Compito 1:
Riporta come elenco numerato le righe della sezione «Dati dell'esercizio», dalla riga che contiene "You are a GUI" fino alla riga che contiene "pyautogui.click(x=28, y=286)" inclusa, senza le righe vuote. Lascia fuori le immagini.

Il sistema agricolo, estensivo e pastorale, e la particolare struttura delle masserie determinò la tendenza della popolazione a raccogliersi in grossi centri, infatti in 33 luoghi, di cui 12 posti nel Tavoliere, si concentrò più del 70% della popolazione. In particolare furono Foggia, San Severo e Cerignola a svilupparsi in maniera vertiginosa nel corso del Settecento, mentre enorme fu lo spopolamento del Tavoliere. Condizione vitale per il suo «ripopolamento» fu il fattore immigratorio senza il quale gran parte della Capitanata sarebbe ancora oggi un deserto.

Compito 2:
Trascrivi fedelmente dal brano sulla popolazione della Capitanata il passo che va da "Il sistema agricolo, estensivo" fino a "oggi un deserto." compreso.

Dati dell'esercizio:
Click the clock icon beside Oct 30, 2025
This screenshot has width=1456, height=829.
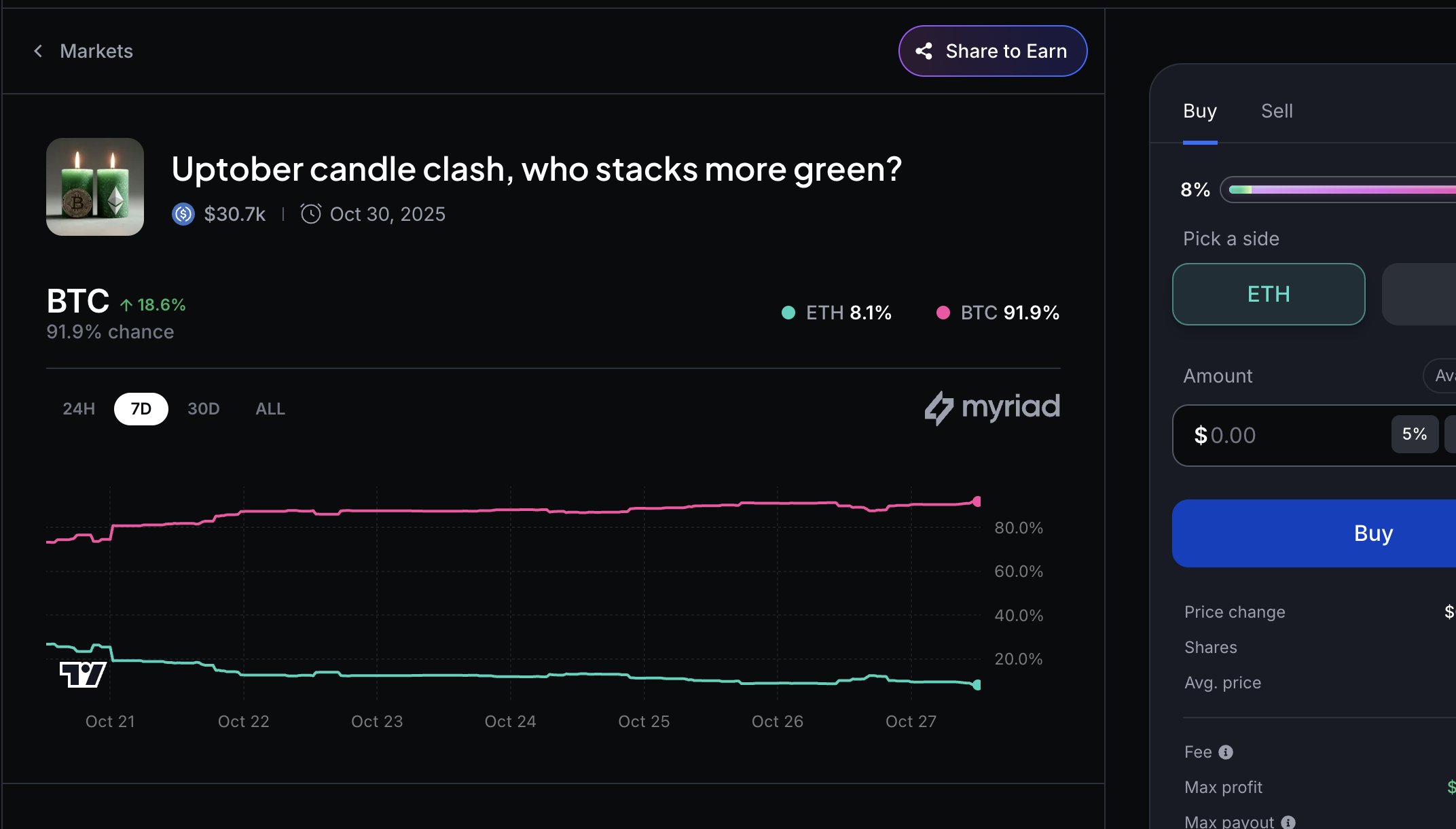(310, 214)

* * *

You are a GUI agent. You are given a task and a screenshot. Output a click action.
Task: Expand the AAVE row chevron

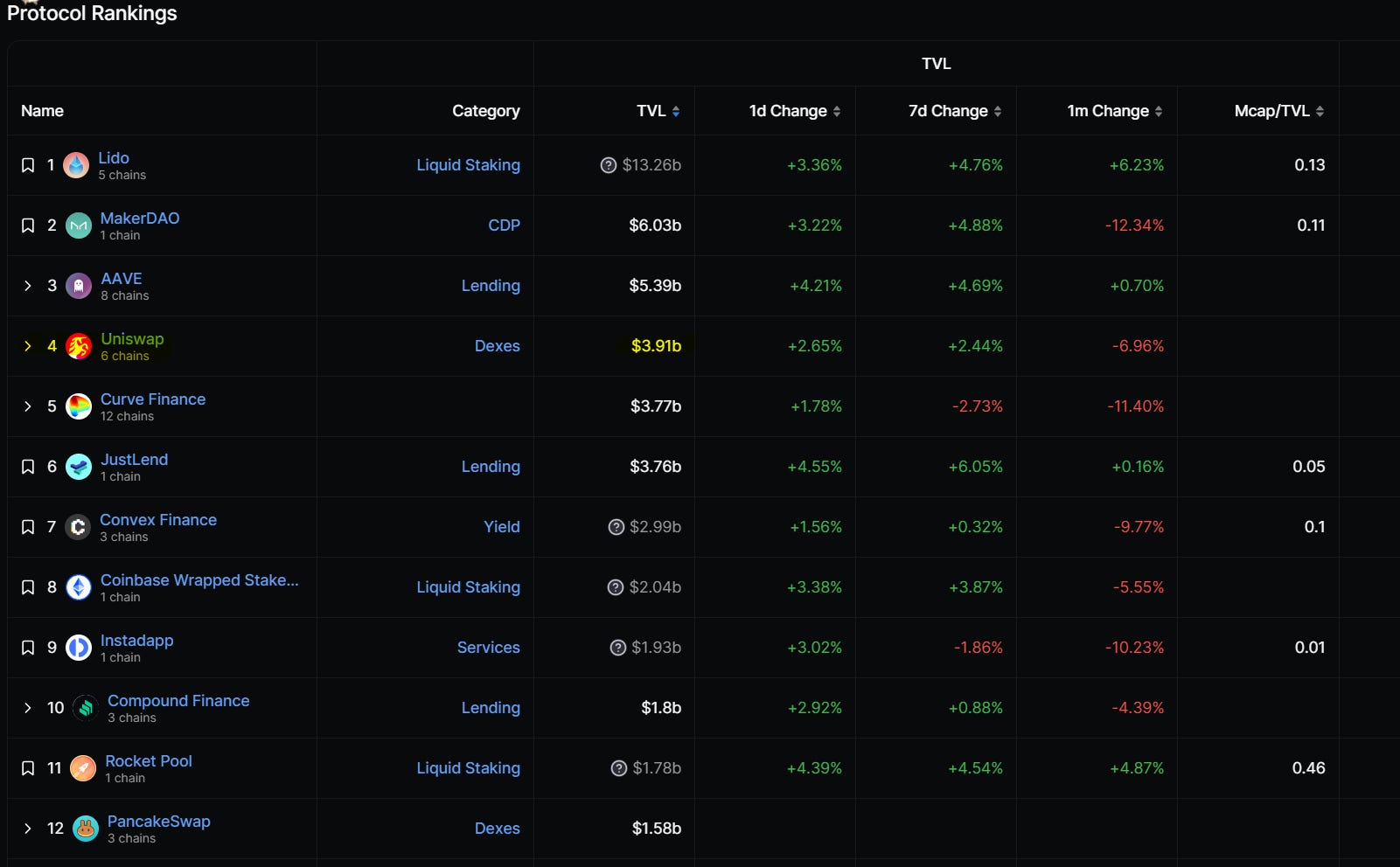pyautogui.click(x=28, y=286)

Risposta completa 1:
1. You are a GUI agent. You are given a task and a screenshot. Output a click action.
2. Task: Expand the AAVE row chevron
3. pyautogui.click(x=28, y=286)

Risposta completa 2:
Il sistema agricolo, estensivo e pastorale, e la particolare struttura delle masserie determinò la tendenza della popolazione a raccogliersi in grossi centri, infatti in 33 luoghi, di cui 12 posti nel Tavoliere, si concentrò più del 70% della popolazione. In particolare furono Foggia, San Severo e Cerignola a svilupparsi in maniera vertiginosa nel corso del Settecento, mentre enorme fu lo spopolamento del Tavoliere. Condizione vitale per il suo «ripopolamento» fu il fattore immigratorio senza il quale gran parte della Capitanata sarebbe ancora oggi un deserto.